The first group is practical users. Making up about 30% of the mobile market, these consumers only use mobile to perform basic tasks and mostly consume text-based media, with an emphasis on entertainment or specialty content.
Conscious consumers, meanwhile, make up the largest share of the market at 40% and use their mobile devices for basic tasks, but also consume short-form audio and video content, in particular news and sports.
Second nature users, who make up 30% of the mobile market, are heavy consumers of mobile content, and may use their mobile devices as primary screens for watching full-length videos and reading complete articles across all genres.
Dunn said that with these three emerging consumer groups come three distinct ways for advertisers to engage with them. For practical users, whose consumption is more task-oriented, he said that mobile banners have an important role to play because they can promote brand awareness and recall without disrupting the user experience.
For conscious consumers and second nature users, who also use their mobile devices for entertainment, Dunn said brands should make their content work harder by adding interactive elements, like product tours or ad units with photo galleries, as a means to nurture purchases.

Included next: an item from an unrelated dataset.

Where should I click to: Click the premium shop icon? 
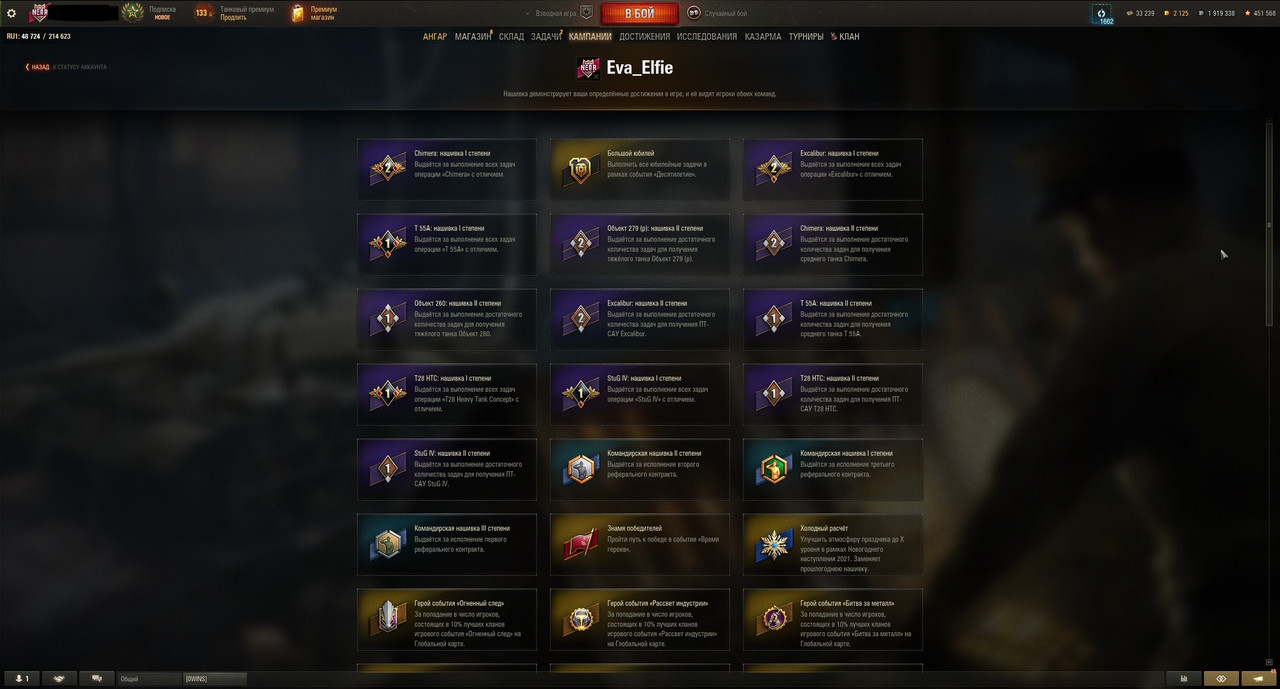click(297, 13)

With second nature users, who are the most active consumers, he added that making content shareable in social spheres will allow brands to extend their reach even further.
Dunn said the biggest change in the mobile market in 2013 has been the emergence of more diverse mobile video ad opportunities and larger ad formats, and that this is giving brands more incentive to add mobile to their mix. Whereas traditional small banners didn’t allow brands to tell their stories, the new units offer chances for deeper engagement and more reliable analytics that go beyond simple impressions and click throughs, and allow brands to adjust their campaigns in real-time.
Looking forward, Dunn said he expects mobile to continue to grow, as these new mobile ad formats continue to emerge.